Dalai Lama says successor may not be from Tibet
AFP[Tuesday, November 27, 2007 15:51]
AMRITSAR, November 27 - TIBETAN spiritual leader the Dalai Lama said on Tuesday that his successor will be chosen outside of Tibet if he dies in exile.

'If my death comes when we are still in a refugee status then logically my reincarnation will come outside Tibet,' he said in an interview restricted to three journalists.

After nearly five decades in exile, the 72-year-old said he was looking at 'different methods or ways' on the succession.

These included something 'like the pope's election', seniority or someone who can succeed in the traditional way, but may still be outside Tibet.

'There are cases that a person before death is already chosen,' the Dalai Lama added but said he did not wish to elaborate on that.

'China of course will appoint someone else,' he said in response to a question on Beijing's accusation last week that he was disrespecting Buddhist traditions after he first suggested he may name his successor before he died.

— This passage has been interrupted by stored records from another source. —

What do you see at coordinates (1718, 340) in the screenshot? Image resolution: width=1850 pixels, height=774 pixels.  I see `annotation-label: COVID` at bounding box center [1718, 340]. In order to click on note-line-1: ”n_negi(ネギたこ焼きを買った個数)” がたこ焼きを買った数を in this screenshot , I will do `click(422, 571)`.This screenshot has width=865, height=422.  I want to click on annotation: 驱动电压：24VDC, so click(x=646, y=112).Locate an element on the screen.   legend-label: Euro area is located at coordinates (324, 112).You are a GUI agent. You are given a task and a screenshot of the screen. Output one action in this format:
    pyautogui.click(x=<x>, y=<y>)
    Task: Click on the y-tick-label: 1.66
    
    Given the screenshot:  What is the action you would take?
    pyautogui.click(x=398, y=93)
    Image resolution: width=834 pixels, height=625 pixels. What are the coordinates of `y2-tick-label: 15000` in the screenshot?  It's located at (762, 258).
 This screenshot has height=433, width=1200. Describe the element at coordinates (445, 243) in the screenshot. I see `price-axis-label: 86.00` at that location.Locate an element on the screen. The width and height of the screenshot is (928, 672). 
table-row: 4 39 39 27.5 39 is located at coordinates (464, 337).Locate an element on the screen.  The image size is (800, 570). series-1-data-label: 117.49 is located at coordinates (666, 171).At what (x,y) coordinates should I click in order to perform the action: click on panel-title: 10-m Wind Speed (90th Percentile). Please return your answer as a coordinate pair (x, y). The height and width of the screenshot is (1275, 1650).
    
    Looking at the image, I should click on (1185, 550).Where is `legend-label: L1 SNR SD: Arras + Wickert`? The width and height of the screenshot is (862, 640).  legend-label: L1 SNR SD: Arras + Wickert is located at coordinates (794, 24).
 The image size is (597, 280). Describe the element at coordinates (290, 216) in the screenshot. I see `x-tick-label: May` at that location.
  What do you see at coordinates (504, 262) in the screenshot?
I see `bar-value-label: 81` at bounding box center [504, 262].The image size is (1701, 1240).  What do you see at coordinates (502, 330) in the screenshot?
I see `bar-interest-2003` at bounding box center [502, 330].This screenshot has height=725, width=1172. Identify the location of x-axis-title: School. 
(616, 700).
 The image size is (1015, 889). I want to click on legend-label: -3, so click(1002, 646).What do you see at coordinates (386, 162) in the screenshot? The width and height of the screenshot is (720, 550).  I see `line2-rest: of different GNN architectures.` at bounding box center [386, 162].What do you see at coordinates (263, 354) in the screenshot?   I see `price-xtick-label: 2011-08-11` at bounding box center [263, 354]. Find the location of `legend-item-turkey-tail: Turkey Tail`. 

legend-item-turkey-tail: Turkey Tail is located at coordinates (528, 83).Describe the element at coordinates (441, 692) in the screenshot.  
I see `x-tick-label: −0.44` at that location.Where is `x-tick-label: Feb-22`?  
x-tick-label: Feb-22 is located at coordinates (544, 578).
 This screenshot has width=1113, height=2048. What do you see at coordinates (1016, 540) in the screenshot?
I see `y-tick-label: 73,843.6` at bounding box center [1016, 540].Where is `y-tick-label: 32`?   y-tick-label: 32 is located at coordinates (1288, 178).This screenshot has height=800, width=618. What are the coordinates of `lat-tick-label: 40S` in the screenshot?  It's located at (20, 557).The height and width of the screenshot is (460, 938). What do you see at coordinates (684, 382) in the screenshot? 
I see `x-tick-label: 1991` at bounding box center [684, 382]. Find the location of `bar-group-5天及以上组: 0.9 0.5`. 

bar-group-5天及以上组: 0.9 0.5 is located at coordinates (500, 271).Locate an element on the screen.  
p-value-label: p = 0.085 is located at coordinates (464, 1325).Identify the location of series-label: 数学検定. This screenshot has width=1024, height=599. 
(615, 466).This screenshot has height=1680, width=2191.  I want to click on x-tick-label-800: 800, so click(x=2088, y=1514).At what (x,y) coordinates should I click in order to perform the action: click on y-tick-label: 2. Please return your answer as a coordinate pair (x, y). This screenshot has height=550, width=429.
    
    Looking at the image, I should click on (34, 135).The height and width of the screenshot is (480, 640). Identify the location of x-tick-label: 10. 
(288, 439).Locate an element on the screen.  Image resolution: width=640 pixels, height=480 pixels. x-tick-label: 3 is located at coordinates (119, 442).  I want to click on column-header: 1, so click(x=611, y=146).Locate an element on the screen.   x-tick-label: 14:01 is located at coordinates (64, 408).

Speaking on the sidelines of an inter-faith meeting in this Sikh holy city in northern India, the Dalai Lama said 'a serious succession process has not yet started', adding, 'according to my regular medical checkup I am good for another few decades'.

The Tibetan leader had announced in Japan this week that he was open to naming his successor before he died, but on Tuesday he went further.

It may appear to go against centuries of tradition - in which high-ranking monks choose the reincarnation - but also heads off plans by China's ruling Communist Party to select the new Dalai Lama.

China, which has ruled Tibet since 1951 and has violently crushed protests there, recently announced that so-called Tibetan living Buddhas needed permission from the government, officially atheist, to be reincarnated.

Beijing views the current Dalai Lama as a dangerous figure who wants independence for his Himalayan homeland.

The Dalai Lama fled Tibet in 1959 after a failed uprising against Chinese rule and has set up a government in exile in the Indian hill station of Dharamsala.

But the 1989 Nobel Peace Prize winner maintains he only wants greater autonomy for Tibet and for Chinese repression there to end.